2) Turn the ringer off. Once your phone is in the Cell Phone Stadium, it needs to cease being a distraction.
3) Charge! Feel free to use the chargers provided or bring your own and charge. It always feels good to be prepared with a full battery, right?
4) 3 minutes at the end. You will retrieve your phone when we have 3 minutes left. You'll be allowed to check your messages, text whomever you need to, even call your mom if you want. If you give our classroom community your full attention and best self during class, I can agree to allowing you a few minutes to check in with your phone.
The part I won't like is that there will be someone who chooses to keep their phone on them and check it anyway. It will be a choice though, since I'll be at the door directing them how to use their flexible seating and to place their phones in the stadium. When I see it, I will stop what I am doing, ask for their phone, and return it to them at the end of the period (not the last three minutes). That's the first strike. The second strike is the same, but I then have them call home with me. Hopefully that will be enough of a deterrent, but upon the third strike, I deliver their phone to their Assistant Principal. They will have to deal with them to get it back. Obviously I hope I don't encounter this, but I'm planning for it anyway. I'll be laying this out to families as well, so there won't be any surprises.
I asked my own kiddos, a freshman and a senior, what they thought of the idea. My freshman didn't like it, but begrudgingly admitted it was fair. My senior liked the idea, as she had already been thinking about leaving her phone in her locker this year. When I asked why, she said it would be easier to just tell her friends that she was doing that then to have to try to text back during the day. Hopefully, students will easily be able to say, "I was in Chandler's class," and their friends will know that their phones weren't available to them. However, I know the social pressure of middle school all too well, so those last three minutes are my concession. Incidentally, those 3 minutes are just now being added back to our schedule, as we'd had extra passing time. I'm not really losing anything, but that's my secret.
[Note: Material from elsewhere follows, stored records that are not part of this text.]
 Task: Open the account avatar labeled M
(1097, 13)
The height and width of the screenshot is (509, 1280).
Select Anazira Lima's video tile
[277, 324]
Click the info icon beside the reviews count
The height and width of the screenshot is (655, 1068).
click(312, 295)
I'm pretty confident that this is AN answer that will work for me, but stay tuned. I'd love to hear what you are doing in your classroom. This, for sure, seems to be a problem across the board, and I know when things reach critical mass like this that the best place to look for answers is to all of our educator friends and colleagues! Share what is working (and what isn't). Just try not to do it during your faculty meeting!